Data excerpts
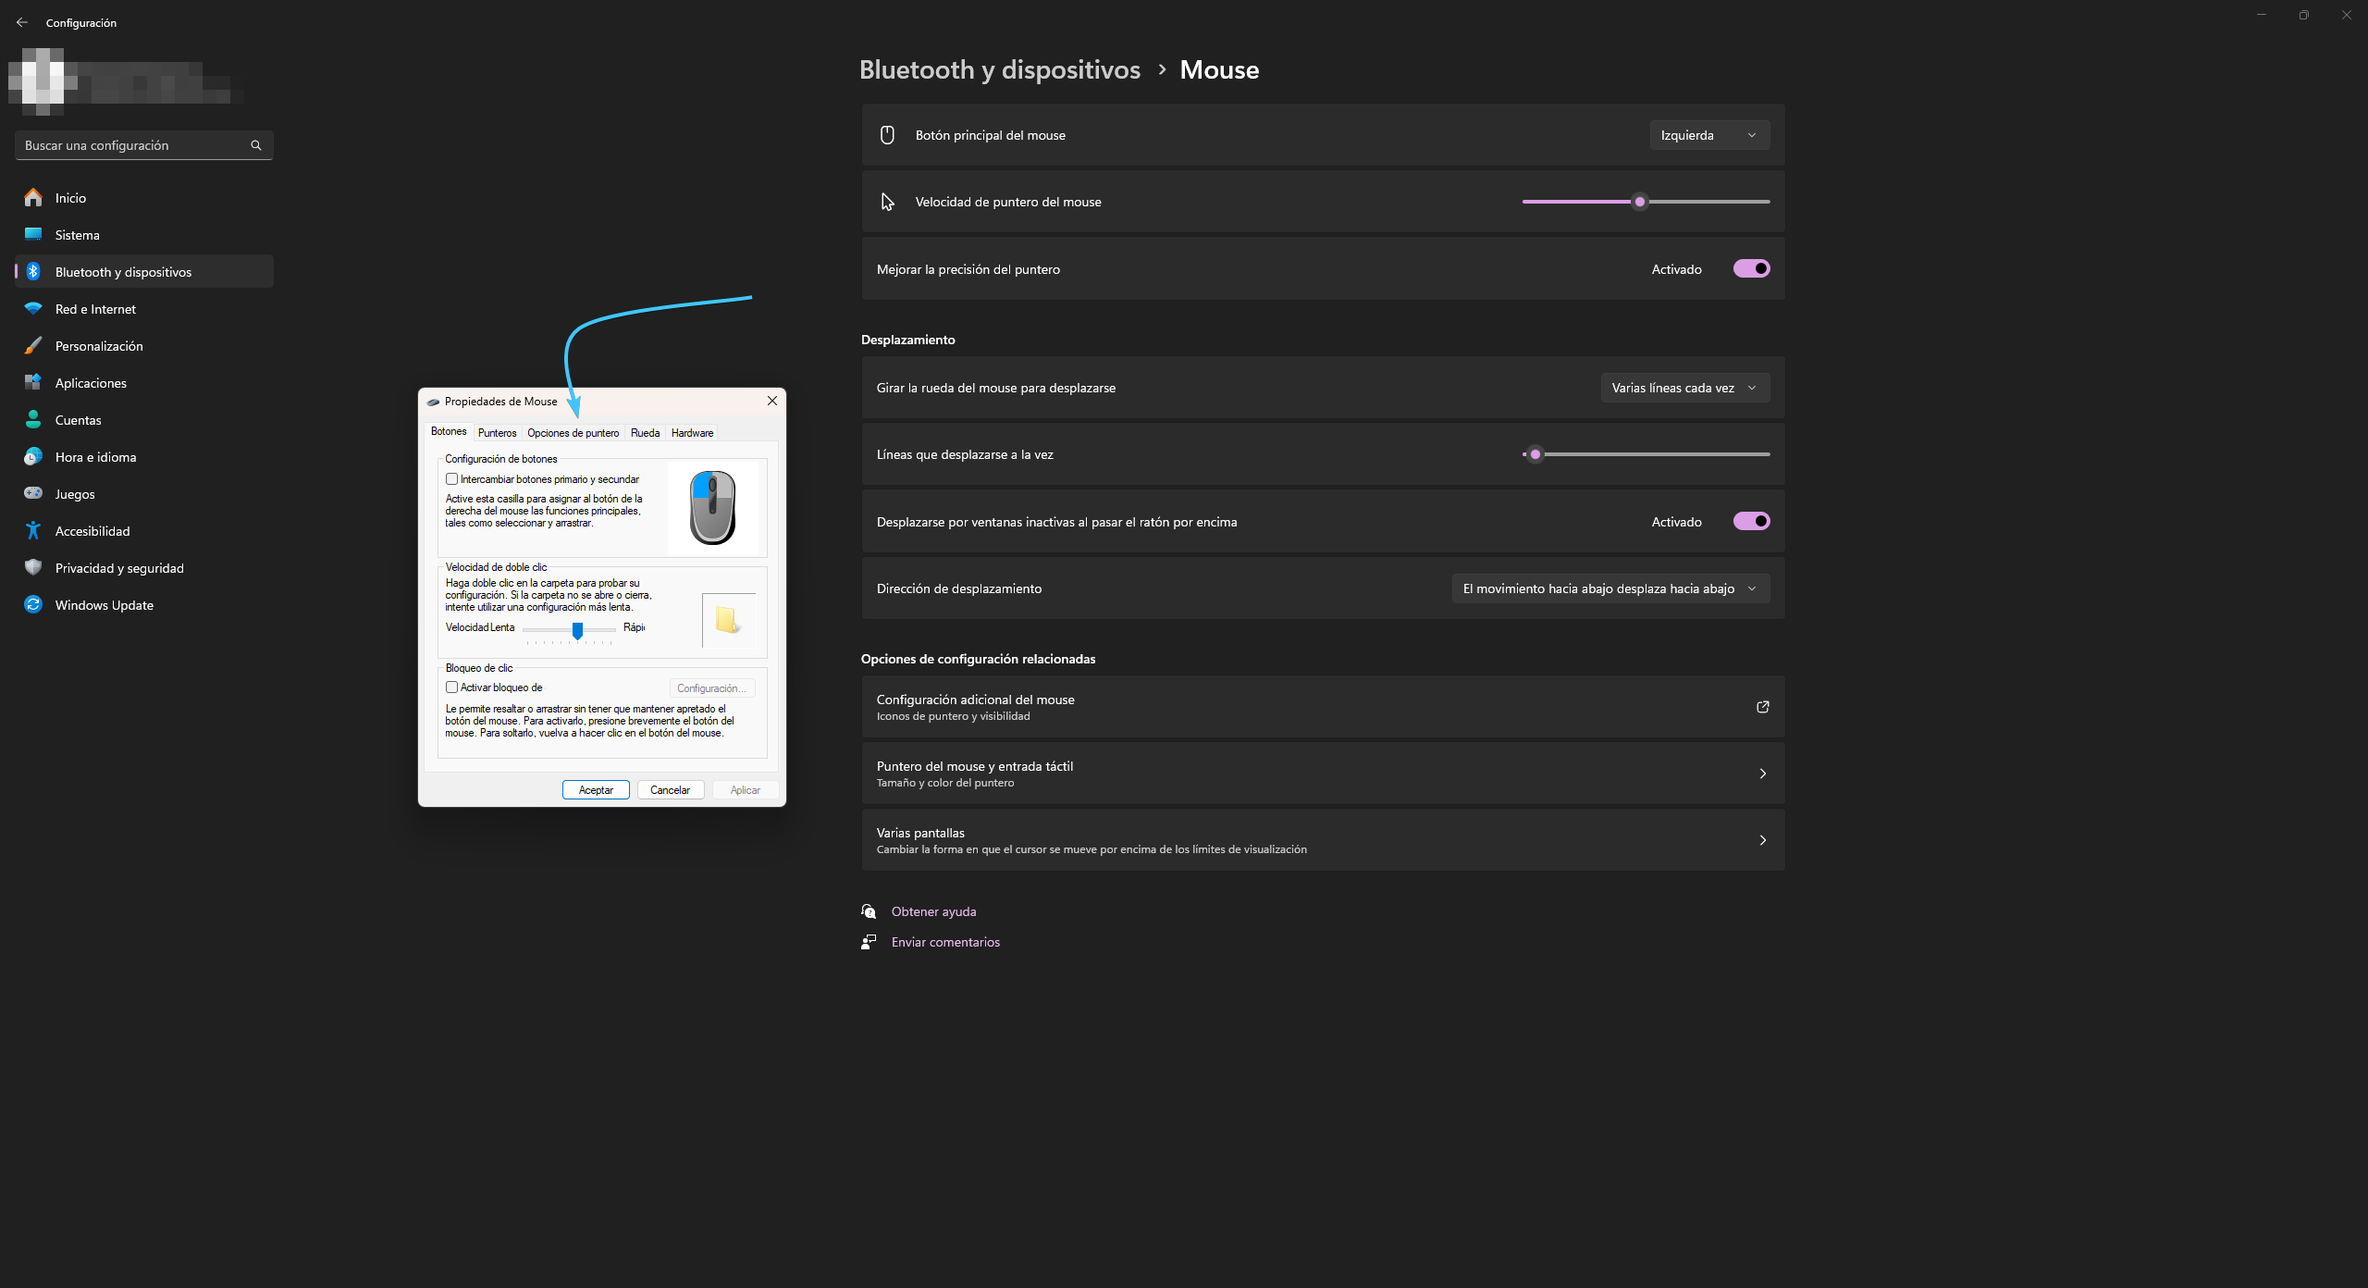The image size is (2368, 1288).
Task: Click the Accesibilidad sidebar icon
Action: (x=33, y=530)
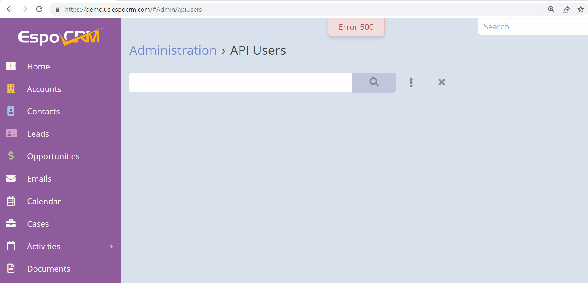Select the Contacts person icon

(x=11, y=111)
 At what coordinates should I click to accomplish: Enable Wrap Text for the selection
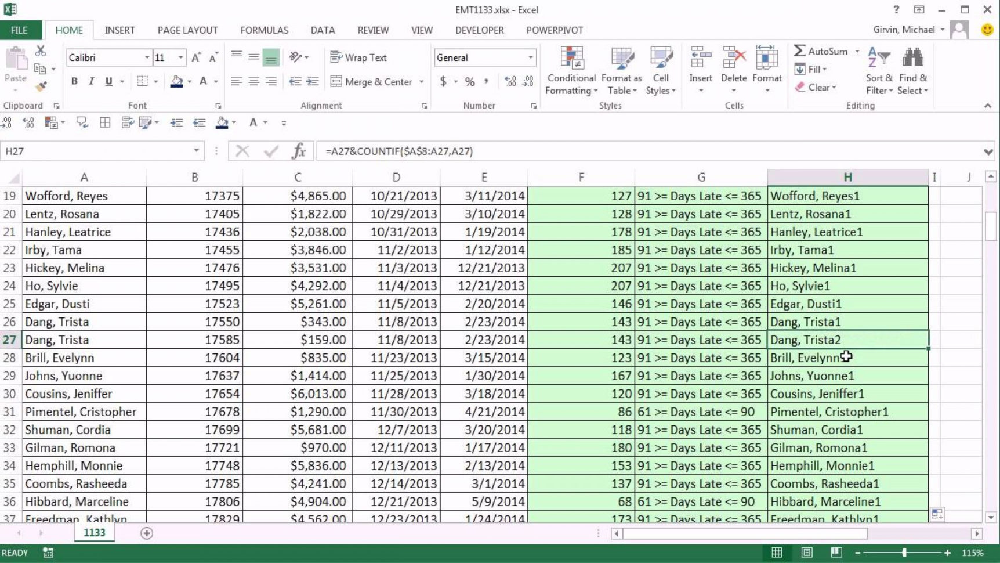(358, 57)
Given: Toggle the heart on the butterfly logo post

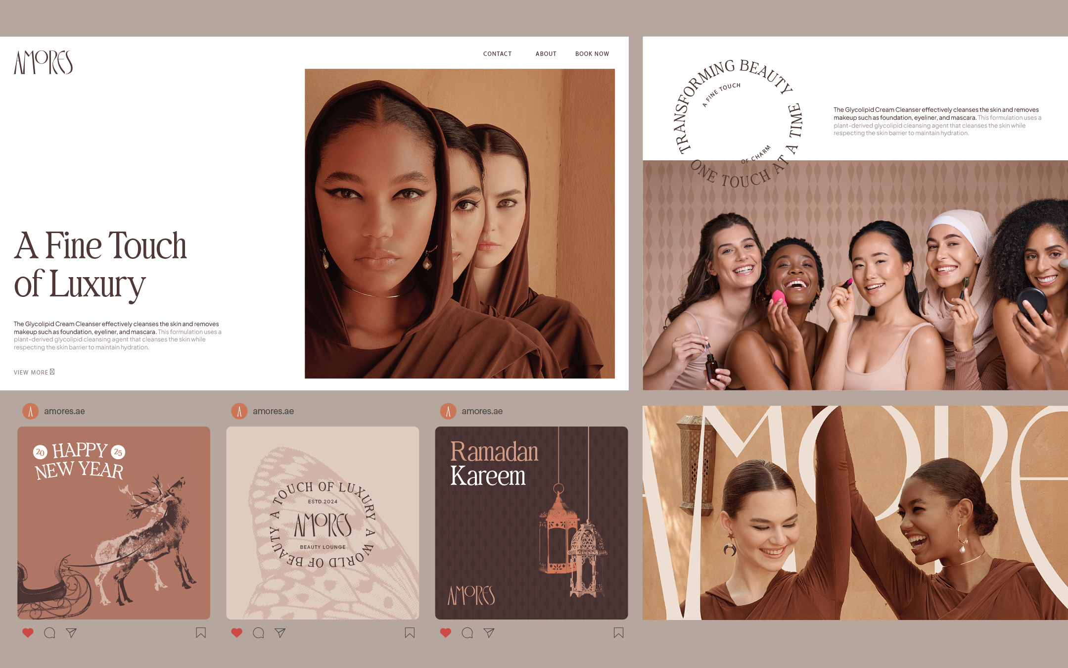Looking at the screenshot, I should pos(236,632).
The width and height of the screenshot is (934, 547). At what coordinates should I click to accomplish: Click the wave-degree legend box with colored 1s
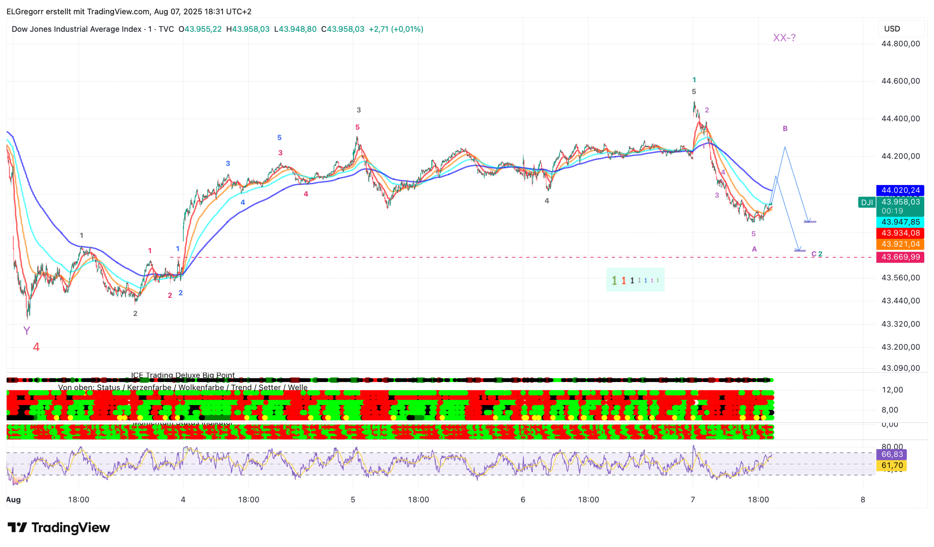click(x=635, y=280)
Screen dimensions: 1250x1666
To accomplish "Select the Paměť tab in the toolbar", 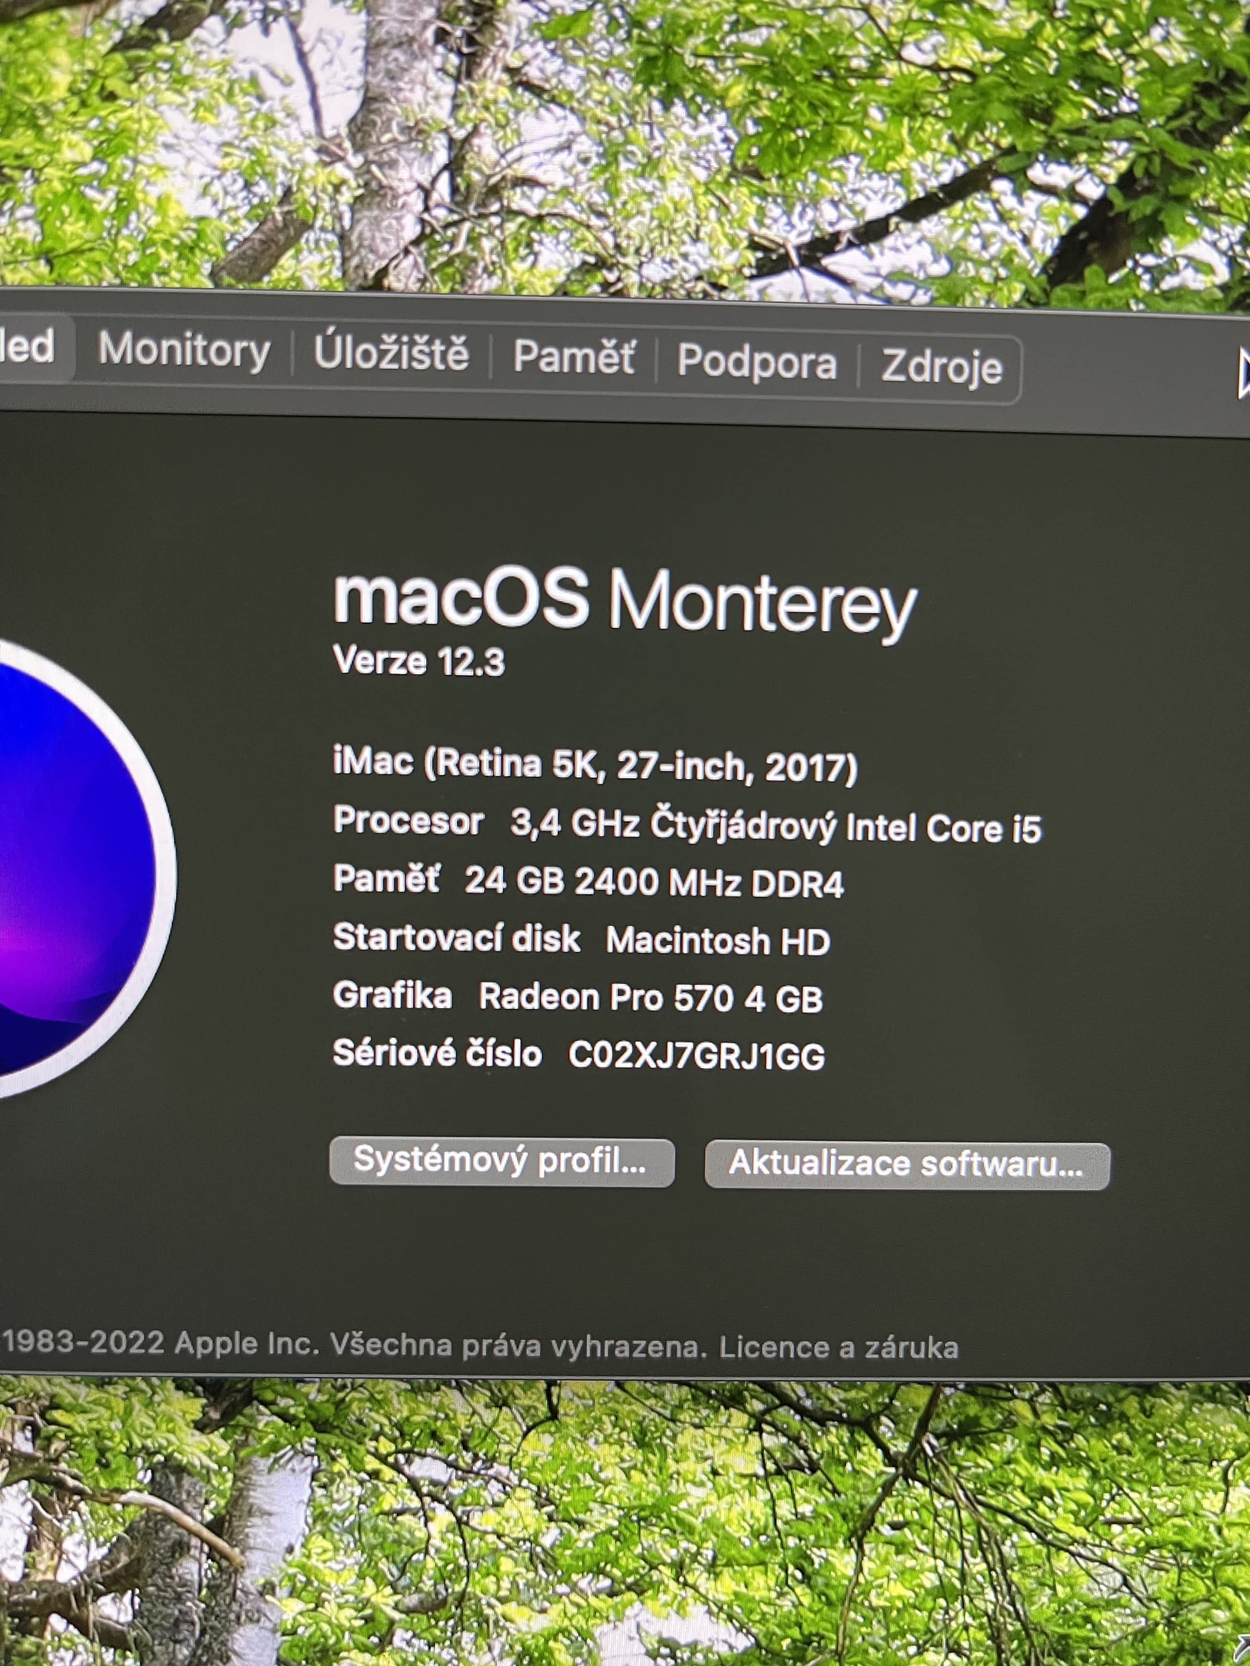I will [574, 356].
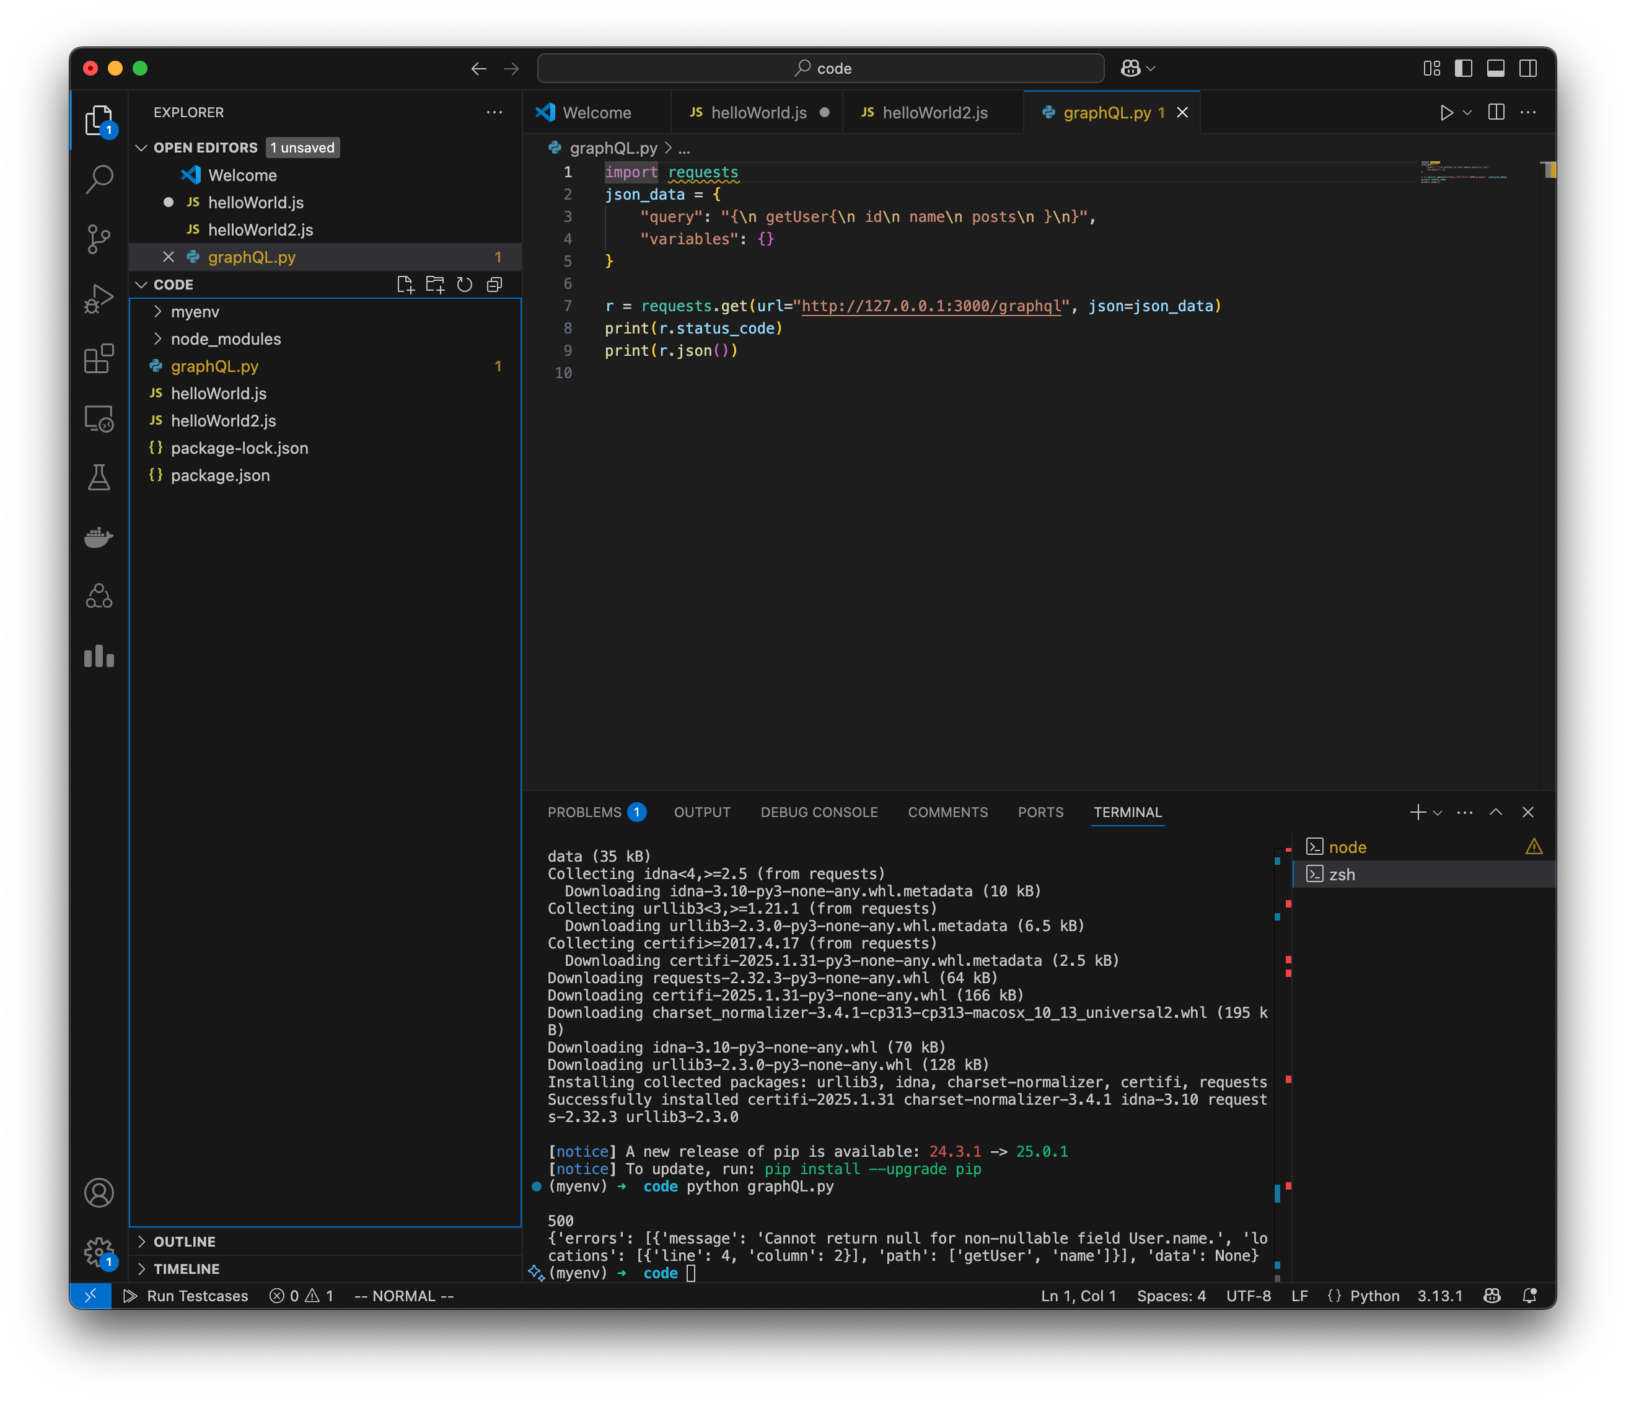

§ What is expected: The lines to reproduce run from the one above containing "At what coordinates should I click to accomplish: Enable" through the one containing "Screen dimensions: 1250x1666". Copy them exactly and leave out all pictures.

§ Exercise answer:
 At what coordinates should I click to accomplish: Enable Wrap Text for the selection
(358, 57)
Given: Toggle the heart on the butterfly logo post

Looking at the screenshot, I should pos(236,632).
The width and height of the screenshot is (934, 547). At what coordinates should I click to accomplish: Click the wave-degree legend box with colored 1s
click(x=635, y=280)
Screen dimensions: 1250x1666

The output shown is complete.